» **Task statement**
Show, in full, each line of the data that contains "icon".

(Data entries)
####################
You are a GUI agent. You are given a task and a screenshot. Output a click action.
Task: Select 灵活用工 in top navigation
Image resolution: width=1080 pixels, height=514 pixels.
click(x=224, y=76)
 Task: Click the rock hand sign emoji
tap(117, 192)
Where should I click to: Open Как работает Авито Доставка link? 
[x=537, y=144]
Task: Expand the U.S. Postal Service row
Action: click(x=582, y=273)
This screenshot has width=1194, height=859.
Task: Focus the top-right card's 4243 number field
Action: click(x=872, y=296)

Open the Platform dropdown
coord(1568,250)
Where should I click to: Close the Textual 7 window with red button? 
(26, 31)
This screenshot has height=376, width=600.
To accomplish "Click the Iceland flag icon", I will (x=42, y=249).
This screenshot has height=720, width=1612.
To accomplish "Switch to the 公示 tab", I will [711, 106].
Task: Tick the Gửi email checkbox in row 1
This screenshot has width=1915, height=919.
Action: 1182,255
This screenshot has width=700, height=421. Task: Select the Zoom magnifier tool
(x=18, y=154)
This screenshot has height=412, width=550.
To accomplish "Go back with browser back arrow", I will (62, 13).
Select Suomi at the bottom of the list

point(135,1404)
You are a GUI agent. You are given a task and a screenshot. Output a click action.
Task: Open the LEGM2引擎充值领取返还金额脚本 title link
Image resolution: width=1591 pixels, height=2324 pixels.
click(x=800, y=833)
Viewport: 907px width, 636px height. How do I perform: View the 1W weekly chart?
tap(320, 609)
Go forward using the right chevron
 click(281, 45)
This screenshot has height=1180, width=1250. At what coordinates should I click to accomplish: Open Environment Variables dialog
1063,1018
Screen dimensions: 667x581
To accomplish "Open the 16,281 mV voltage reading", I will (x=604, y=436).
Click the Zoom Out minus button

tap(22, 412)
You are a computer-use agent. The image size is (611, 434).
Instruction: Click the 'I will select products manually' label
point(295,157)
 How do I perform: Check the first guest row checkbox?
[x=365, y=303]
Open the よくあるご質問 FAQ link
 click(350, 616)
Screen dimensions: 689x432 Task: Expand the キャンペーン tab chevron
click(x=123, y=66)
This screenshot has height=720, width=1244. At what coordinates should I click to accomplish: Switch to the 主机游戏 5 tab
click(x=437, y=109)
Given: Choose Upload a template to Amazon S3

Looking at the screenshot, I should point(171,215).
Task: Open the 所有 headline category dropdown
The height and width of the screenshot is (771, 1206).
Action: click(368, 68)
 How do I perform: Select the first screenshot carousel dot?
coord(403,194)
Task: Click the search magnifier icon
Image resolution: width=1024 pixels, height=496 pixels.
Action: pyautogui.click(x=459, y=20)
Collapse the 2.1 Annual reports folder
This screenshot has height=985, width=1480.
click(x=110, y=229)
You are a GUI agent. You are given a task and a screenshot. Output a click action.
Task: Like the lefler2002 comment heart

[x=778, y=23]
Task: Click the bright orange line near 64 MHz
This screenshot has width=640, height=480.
####################
» **Result**
To accomplish "Click the Iceland flag icon", I will (x=42, y=249).
Task: Click the search magnifier icon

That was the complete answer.